Review: The Secret Garden (Blu-ray)

The Secret Garden is a novel by Frances Hodgson Burnett first published in book form in 1911. (It is one of Burnett’s most popular novels and seen as a classic of English children’s literature.) When Mary Lennox’s parents suddenly die, she is sent to live with her uncle, Archibald Craven, on his remote country estate deep in the Yorkshire moors. While exploring, she discovers a hidden magical garden.

Plot: Set in England during 1947, The Secret Garden follows a young orphan girl who, after being sent to live with her uncle, discovers a magical garden on the grounds of his estate.

Director: Marc Munden

Aspect Ratio: 1.85:1

Runtime: 99 min

Rotten Tomatoes Consensus: Faithful in spirit while putting its own spin on the source material, The Secret Garden adds a charming entry to the long list of this beloved book’s adaptations.

Online Ratings:

  1. Rotten Tomatoes 65% (Audience 48%)
  2. IMDB 5.6
  3. Metacritic 62

“You may not love this remake, but it’s a visually stunning adaptation.”


The Secret Garden will create three types of people; one, ‘the hater’ — two, the ‘in the moment people’ — and three, the ‘comparison fanatic’… none of the three are wrong and they will all sit in their respected corners all over the internet. The hater will simply talk about the original and how there was no need for this to be made in the first place. The in the moment people will try and enjoy this movie without comparing it to the first, and finally, the comparison fanatic will take an expanding amount of time to try and understand each film. There will be a lot of comparisons on what both do and don’t do — instead of digesting one, they will digest both simultanesouly.

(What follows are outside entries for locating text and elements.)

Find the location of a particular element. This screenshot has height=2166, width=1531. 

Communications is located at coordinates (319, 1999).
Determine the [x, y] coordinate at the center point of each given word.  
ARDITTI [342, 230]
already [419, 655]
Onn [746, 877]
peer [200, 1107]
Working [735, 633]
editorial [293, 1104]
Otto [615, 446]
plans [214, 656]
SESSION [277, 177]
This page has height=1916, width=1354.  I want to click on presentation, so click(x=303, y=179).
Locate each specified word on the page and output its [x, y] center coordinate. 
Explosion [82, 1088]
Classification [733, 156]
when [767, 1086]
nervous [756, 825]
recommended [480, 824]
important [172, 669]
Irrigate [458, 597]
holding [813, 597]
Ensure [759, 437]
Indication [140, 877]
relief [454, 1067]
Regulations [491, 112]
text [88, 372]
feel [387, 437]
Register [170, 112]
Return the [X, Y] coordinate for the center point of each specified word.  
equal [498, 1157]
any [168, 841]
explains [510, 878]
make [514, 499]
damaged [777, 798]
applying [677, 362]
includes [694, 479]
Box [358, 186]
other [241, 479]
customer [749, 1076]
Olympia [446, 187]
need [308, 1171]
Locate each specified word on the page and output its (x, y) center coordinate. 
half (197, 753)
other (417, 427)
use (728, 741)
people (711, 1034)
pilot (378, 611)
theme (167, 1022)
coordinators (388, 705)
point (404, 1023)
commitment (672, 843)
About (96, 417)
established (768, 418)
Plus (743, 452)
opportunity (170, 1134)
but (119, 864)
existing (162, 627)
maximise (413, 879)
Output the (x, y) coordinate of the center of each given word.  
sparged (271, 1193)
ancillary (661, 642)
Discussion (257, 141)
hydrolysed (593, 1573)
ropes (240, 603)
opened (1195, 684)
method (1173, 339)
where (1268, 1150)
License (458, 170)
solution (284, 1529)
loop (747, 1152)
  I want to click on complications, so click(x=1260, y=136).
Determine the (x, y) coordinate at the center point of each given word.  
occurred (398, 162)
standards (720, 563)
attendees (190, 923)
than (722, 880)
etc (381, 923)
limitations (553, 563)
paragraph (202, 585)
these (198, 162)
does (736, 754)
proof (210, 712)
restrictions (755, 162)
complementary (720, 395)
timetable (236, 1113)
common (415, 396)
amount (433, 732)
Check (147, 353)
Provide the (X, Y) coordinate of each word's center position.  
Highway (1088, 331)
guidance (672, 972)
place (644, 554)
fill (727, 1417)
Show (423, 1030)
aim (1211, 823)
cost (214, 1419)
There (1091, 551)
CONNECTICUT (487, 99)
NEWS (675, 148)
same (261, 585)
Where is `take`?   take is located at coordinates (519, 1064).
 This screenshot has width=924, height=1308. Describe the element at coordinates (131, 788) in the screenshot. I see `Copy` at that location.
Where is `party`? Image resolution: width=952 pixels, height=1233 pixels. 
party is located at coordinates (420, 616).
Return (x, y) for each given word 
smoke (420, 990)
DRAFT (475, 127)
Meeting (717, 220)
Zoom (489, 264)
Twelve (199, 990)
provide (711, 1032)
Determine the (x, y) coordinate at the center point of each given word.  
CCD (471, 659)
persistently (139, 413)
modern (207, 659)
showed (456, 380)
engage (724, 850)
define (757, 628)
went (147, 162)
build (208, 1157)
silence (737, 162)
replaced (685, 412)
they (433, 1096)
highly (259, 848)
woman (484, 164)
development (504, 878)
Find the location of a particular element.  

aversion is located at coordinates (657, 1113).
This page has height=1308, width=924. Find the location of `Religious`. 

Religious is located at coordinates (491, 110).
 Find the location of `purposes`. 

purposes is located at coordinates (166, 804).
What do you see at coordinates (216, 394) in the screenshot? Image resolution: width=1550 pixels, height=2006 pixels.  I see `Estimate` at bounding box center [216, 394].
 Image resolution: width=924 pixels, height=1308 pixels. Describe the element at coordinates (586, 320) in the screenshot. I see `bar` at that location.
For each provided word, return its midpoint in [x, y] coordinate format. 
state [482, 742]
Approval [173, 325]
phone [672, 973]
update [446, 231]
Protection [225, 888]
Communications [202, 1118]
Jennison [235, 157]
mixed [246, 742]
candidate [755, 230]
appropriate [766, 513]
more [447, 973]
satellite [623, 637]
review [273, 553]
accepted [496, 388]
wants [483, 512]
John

Where do I fall? I’m think I’m one of the in the moment people.

I was born in the 90’s, so I grew up on the 1993 film with Kate Maberly, Maggie Smith & Heydon Prowse. I had no intention of comparing the two because; one, I’m not watching this as a child full of imagination, two, I’m not the target audience, and three, you can’t remake a classic.

The novel is an timeless-favorite rich with material that would make it nearly impossible to create a bad film — this movie isn’t bad by any sense of the word. You may not love this remake in comparison to the original, but (at the very least) it’s a visually stunning adaptation. On top of that, we never stray away from the plot — we continually move forward knowing exactly where the story will end up. That’s not a bad note, it’s preferred for the target audience — children. Mix that in with the beautiful-lush set design and clean cinematography — you definitely don’t have a loser. In 2020 you could assume that a director would go overboard with CGI inside the secret garden, but Marc Munden keeps it in check without going overboard.

The only aspect this movie is missing? Another level of depth and emotion to tie into the final act of the story. This isn’t a fault created by the actors… they do their jobs just fine — it has to fall under writing. I think another 15-20 minutes would have done this film wonders. I always find myself in the camp that wants longer movies… this movie clocks in at 95 minutes when the credits start to roll — it simply needed more.

One thing’s for sure, I’ll be re-watching the 1993 version in the near future.

In conclusion —

When it comes to the bonus features included in this combo set, there are three. ‘Characters’ which shows how the actors brought them to life in a new imitative way, ‘Concept to Reality’ which shows the creation of the garden, full of vivid and magical realism — and lastly, ‘Page to Screen,’ which is a behind the scenes look at how the timeless, best-selling novel was brought to life again in the modern age.

Taking everything I’ve said into account, The Secret Garden does gets my recommendation to own… with a few caveats. First, you need to be a fan of the original, and if you’re not a fan of the original and you have children, I’m sure they will enjoy it — it will spark their little imaginations! Finally, if you find yourself without children and you’re curious about the remake, it — at the very least, deserves a rent to find out for yourself. No matter what you decide to do, you can grab a copy at your local retailer on Blu-ray when it releases this October 6th.